Als ich seiner Zeit im Westfernsehen einen Bericht über die Hannover-Messe sah und dort der erste “Omron-Taschenrechner” präsentiert wurde, war ich platt. Ein DDR-Ingenieur hatte Jahre zuvor die Leuchtdiode erfunden, unser kleines Land aber erkannte deren Potential nicht, wusste nichts damit anzufangen. Und so wurde der erste Leuchtdioden-bestückte Rechner später vom Westen präsentiert.
Als ich dann auch noch den Preis dieses Wunderwerks erfuhr, nämlich nur um die 60.- DM, war ich gänzlich platt.
“Tante Ruth” aus Wolfenbüttel, eine “Abgehauene”, eine geflüchtete Küchenhilfe aus Friedrichsbrunn und ehemalige Kollegin von Oma Wolf, wollte diese gerade erstmalig hier in Harzgerode besuchen. Da lag es nahe, dass diese Ruth uns solchen Rechner mit über die Grenze brachte. Wir baten sie darum und erstatteten ihr die 60.- DM für unsere Bestellung, mussten ihr aber versprechen, diesen Rechner erst nach ihrer glücklichen Wiederausreise zu verwenden. So geschah es denn auch!
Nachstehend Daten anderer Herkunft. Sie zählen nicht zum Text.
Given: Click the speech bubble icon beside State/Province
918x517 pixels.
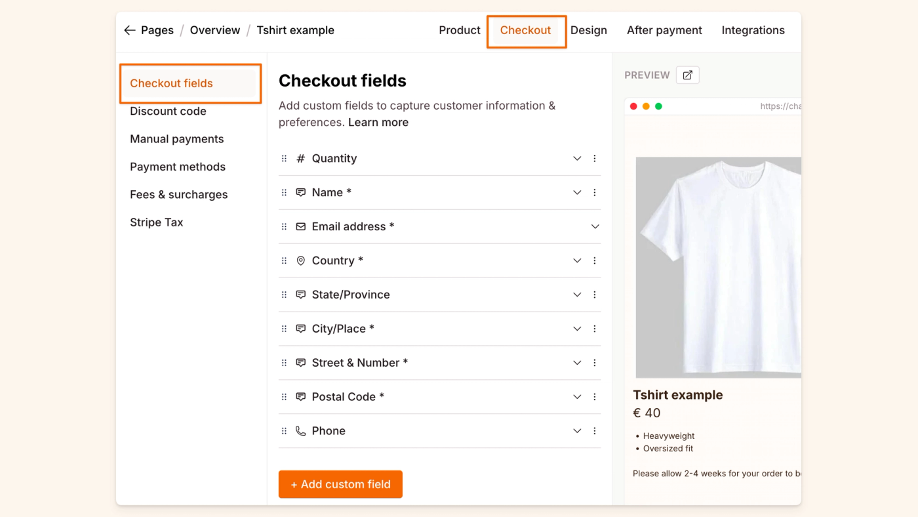Looking at the screenshot, I should [x=300, y=295].
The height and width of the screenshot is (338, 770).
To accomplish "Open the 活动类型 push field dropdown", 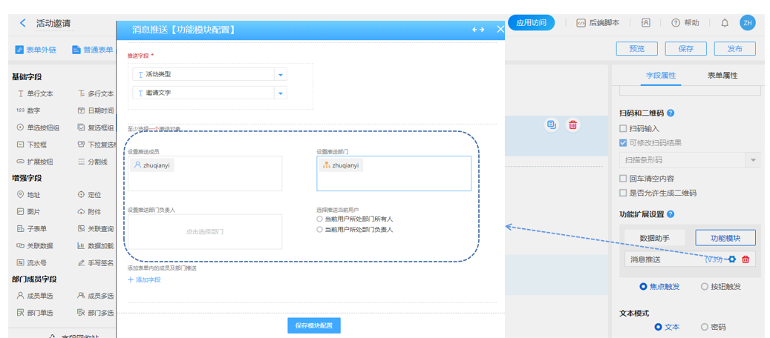I will [280, 75].
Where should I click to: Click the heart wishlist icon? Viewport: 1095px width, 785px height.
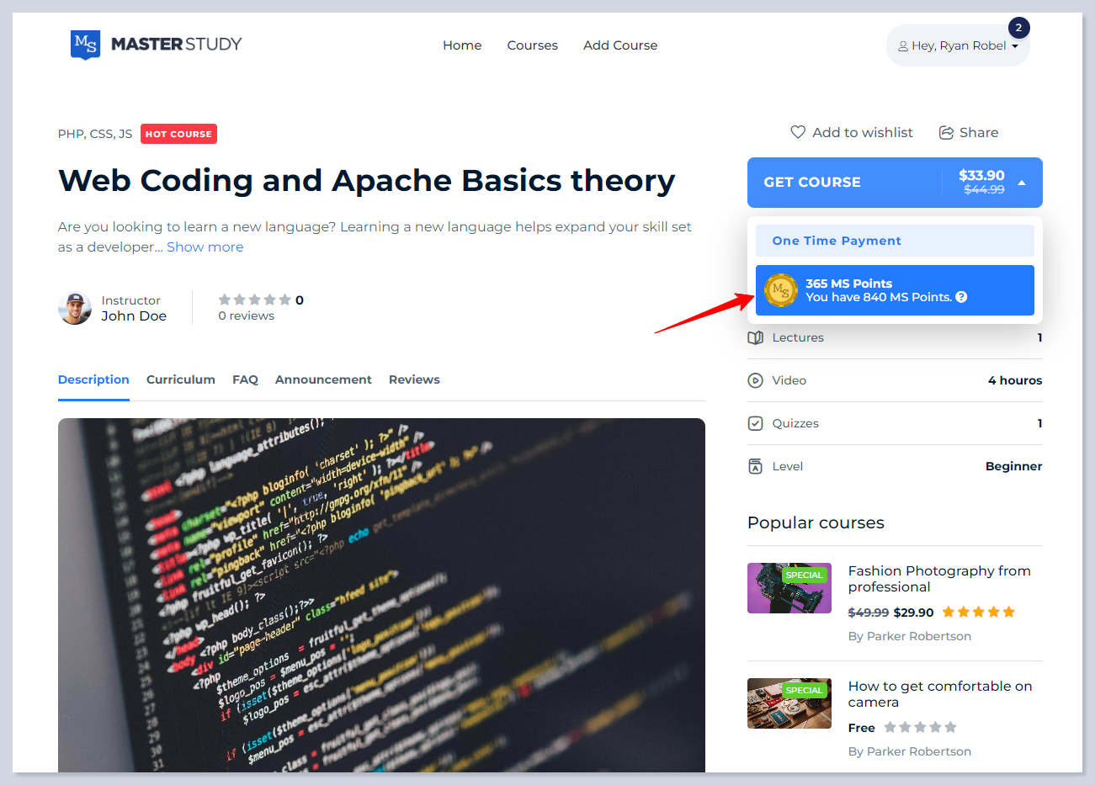click(x=798, y=132)
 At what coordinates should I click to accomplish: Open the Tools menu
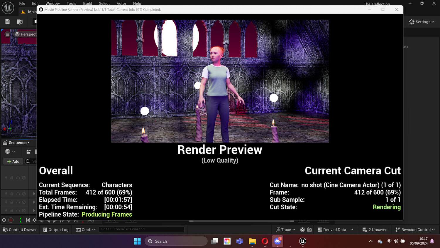click(x=71, y=4)
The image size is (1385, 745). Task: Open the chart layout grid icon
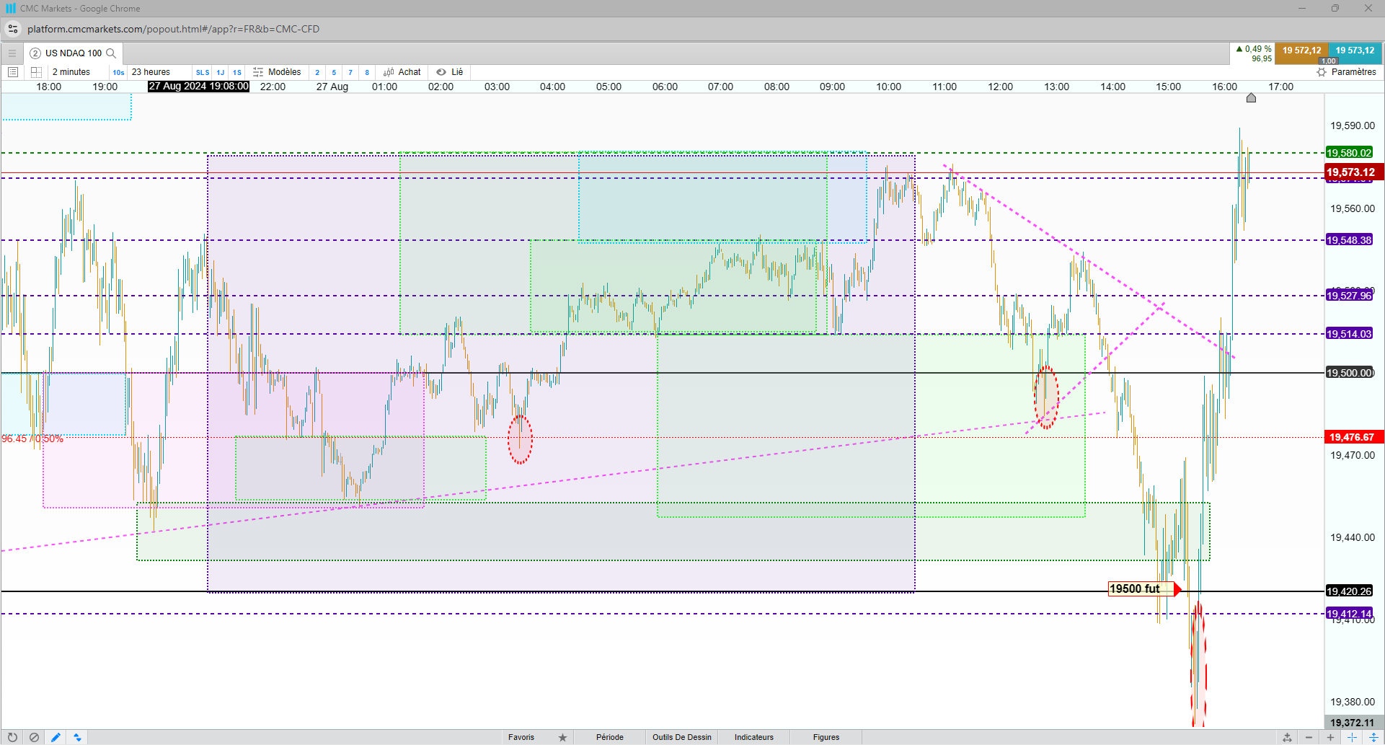pyautogui.click(x=36, y=72)
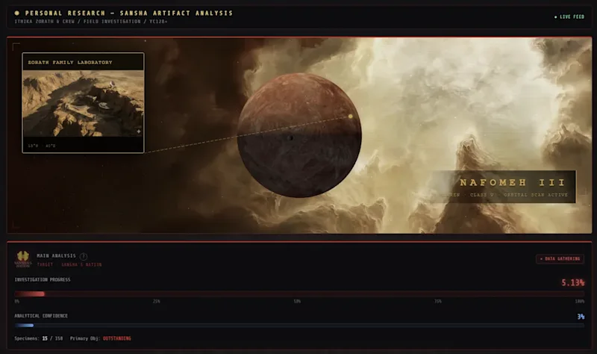This screenshot has height=354, width=597.
Task: Click the 5.13% progress value
Action: coord(572,283)
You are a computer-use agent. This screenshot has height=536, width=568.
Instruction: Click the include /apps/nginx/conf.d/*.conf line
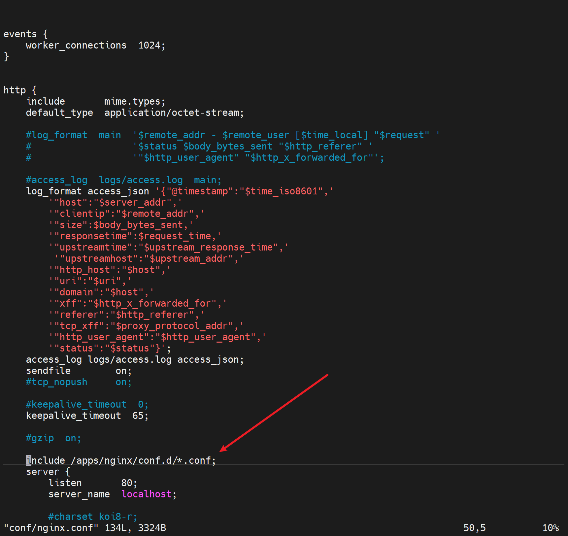[121, 460]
Sie hatte eine Heidenangst vor der Staatssicherheit, meinte auch, die ganze Besuchszeit über beschattet zu werden. Sie war erst kurz vor dem Mauerbau geflüchtet und hatte nun 14 Jahre später, trotz Amnestie immer noch Angst vor Sanktionen.
Ich war der Allererste, der im WBK mit einem Rechner aufwarten konnte. Ich wurde bei meiner ersten Präsentation förmlich umringt. Der Star war jedoch der Rechner! Der “Omron” beherrschte nur die 4 Grundrechenarten, sonst nichts. Dennoch brauchte ich mir nie wieder die Finger an der volkseigenen Rechenkurbel verbiegen. Und Wartezeiten auf die Maschine hatte ich auch nie mehr zu beachten. Es hat übrigens noch mindestens 10 weitere Jahre gedauert, bis jeder Meister Dank Planwirtschaft im Wohnungsbaukombinat mit einem volkseigenen Taschenrechner bestückt war.